EXERCISE REQUIREMENTS
Turn the paragraph starting "Haynes, an assistant professor in the College of Public Health" in the article about Haynes and Bryant-Moore into a short list that keeps its main facts.

EXTRACT
Tiffany Haynes, Ph.D., and Keneshia Bryant-Moore, Ph.D.

Tiffany Haynes, Ph.D., and Keneshia Bryant-Moore, Ph.D.

Keneshia Bryant-Moore, Ph.D., F.N.P., R.N., and Tiffany Haynes, Ph.D., began their research careers as KL2 scholars in 2011 and 2012, respectively. Today they are on solid footing as federally funded researchers.

Bryant-Moore, an associate professor in the Fay W. Boozman College of Public Health, is the principal investigator of a $110,000 Patient-Centered Outcomes Research Institute (PCORI) award. The funding complements her $1 million 2014 Health Resources and Services Administration grant supporting her effort to bring together Arkansas faith leaders, educators, researchers and health care providers on June 17 for the second annual Community-Campus Partnership Conference to Address Health Disparities.

“The TRI KL2 scholars program launched my research engagement with the faith community which inspired the theme of this year’s conference,” Bryant said. She noted the assistance of Kate Stewart, M.D., M.P.H., and Camille Hart, M.P.H., from TRI’s Community Engagement program. Her collaborators also include Haynes and KL2 alum Brooke Montgomery, Ph.D.

“I am truly grateful for TRI’s support,” she said.

Haynes, an assistant professor in the College of Public Health, was recently awarded $2.1 million for a faith-based mental health intervention in the Delta. Haynes is co-principal investigator with Karen Yeary, Ph.D. Bryant-Moore is a co-investigator, and two other KL2 alums – Dennis Kuo, M.D., M.P.H., and Elvin Price, Pharm.D., Ph.D., are on the project’s steering committee. The five-year NIH grant will allow the team to test the intervention’s effectiveness as well as strategies for sustaining the intervention.

Haynes, a clinical psychologist, said the intervention is led by lay people, helping improve mental well-being through preventive approaches. Anyone experiencing depression or other mental illness will be guided to a mental health professional.

In addition to two years of KL2 support, Haynes said she was aided by TRI’s research forums.

“This intervention can improve the lives of many underserved people, and it wouldn’t have been possible without the support of TRI,” Haynes said.

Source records

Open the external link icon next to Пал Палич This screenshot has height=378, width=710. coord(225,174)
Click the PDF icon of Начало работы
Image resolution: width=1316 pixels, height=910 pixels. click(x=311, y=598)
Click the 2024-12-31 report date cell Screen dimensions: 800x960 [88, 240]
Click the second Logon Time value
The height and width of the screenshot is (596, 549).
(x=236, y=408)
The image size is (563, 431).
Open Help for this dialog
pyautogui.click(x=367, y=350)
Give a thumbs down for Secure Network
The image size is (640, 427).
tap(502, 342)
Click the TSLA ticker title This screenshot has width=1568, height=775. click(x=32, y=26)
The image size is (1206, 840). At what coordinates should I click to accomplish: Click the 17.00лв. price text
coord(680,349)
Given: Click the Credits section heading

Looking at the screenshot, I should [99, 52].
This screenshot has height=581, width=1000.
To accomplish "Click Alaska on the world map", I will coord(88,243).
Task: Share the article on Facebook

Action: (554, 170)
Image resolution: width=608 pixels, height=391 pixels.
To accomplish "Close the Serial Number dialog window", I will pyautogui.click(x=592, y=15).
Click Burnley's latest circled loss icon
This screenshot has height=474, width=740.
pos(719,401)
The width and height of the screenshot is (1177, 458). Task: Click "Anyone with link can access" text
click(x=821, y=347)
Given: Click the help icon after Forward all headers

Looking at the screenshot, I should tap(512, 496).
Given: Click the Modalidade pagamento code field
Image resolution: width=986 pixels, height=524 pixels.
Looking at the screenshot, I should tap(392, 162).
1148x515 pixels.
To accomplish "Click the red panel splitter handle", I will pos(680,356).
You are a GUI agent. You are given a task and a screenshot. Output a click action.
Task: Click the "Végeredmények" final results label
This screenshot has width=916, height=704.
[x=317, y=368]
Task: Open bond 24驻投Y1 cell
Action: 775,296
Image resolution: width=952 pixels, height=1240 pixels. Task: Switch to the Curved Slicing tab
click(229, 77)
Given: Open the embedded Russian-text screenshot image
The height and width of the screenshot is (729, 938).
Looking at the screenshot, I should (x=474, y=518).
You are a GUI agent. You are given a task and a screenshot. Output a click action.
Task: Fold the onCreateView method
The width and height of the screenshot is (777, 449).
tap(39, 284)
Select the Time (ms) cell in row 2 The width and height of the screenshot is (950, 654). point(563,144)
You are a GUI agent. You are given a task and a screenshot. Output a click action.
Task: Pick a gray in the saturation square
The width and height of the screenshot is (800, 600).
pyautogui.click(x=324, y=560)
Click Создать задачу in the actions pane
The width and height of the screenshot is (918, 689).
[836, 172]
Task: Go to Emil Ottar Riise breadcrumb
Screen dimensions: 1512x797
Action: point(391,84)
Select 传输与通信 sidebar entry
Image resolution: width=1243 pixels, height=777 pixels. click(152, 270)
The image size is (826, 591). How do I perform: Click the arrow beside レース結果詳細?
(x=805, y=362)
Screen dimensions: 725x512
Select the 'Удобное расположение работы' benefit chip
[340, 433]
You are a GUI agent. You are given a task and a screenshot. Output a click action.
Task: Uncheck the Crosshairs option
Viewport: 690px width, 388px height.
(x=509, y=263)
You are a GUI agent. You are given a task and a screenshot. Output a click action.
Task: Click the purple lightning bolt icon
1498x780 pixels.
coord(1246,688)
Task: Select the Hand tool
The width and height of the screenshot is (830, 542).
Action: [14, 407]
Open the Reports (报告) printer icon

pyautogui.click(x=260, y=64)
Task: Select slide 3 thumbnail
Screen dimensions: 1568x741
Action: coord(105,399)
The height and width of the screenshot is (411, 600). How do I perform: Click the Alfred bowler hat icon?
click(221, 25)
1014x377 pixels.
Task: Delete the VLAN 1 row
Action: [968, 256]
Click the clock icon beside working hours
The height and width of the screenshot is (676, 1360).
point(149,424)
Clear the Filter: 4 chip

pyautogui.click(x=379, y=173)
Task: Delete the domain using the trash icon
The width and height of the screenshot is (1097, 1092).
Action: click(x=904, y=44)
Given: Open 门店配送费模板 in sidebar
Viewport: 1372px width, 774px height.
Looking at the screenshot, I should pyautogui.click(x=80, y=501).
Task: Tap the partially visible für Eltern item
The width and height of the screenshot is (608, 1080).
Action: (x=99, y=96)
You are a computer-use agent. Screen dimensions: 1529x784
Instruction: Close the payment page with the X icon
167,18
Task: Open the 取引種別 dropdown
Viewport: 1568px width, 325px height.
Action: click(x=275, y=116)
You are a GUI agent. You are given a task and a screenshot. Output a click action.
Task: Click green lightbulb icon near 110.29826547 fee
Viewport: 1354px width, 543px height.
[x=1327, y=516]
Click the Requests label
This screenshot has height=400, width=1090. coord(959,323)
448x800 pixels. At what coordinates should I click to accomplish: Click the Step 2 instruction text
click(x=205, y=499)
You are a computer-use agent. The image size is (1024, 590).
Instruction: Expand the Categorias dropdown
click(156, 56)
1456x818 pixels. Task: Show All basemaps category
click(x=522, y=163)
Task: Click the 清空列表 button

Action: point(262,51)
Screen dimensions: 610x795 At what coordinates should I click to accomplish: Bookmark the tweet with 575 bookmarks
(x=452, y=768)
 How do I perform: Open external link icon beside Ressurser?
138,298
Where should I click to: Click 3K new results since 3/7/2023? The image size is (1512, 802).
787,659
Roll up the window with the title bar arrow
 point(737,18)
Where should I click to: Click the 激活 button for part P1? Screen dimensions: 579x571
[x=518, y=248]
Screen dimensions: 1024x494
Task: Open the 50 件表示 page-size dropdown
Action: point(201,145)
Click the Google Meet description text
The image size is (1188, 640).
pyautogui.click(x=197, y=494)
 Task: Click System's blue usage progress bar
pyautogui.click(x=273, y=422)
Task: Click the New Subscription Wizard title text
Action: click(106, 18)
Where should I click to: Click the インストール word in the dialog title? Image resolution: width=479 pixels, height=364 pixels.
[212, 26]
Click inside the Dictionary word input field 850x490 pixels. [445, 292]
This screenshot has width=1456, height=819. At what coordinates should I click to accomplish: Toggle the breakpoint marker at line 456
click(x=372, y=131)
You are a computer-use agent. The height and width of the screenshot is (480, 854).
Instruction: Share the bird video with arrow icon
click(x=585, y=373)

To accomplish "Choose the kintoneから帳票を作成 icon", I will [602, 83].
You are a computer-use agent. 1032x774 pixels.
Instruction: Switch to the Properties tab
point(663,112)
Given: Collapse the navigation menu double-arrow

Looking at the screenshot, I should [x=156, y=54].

WRITTEN SOLUTION
- Haynes is an assistant professor in the College of Public Health.
- She recently received $2.1 million for a faith-based mental health intervention in the Delta.
- She is co-principal investigator with Karen Yeary, Ph.D.
- Bryant-Moore is a co-investigator.
- KL2 alums Dennis Kuo, M.D., M.P.H., and Elvin Price, Pharm.D., Ph.D., serve on the steering committee.
- The five-year NIH grant will test how well the intervention works and strategies for keeping it going.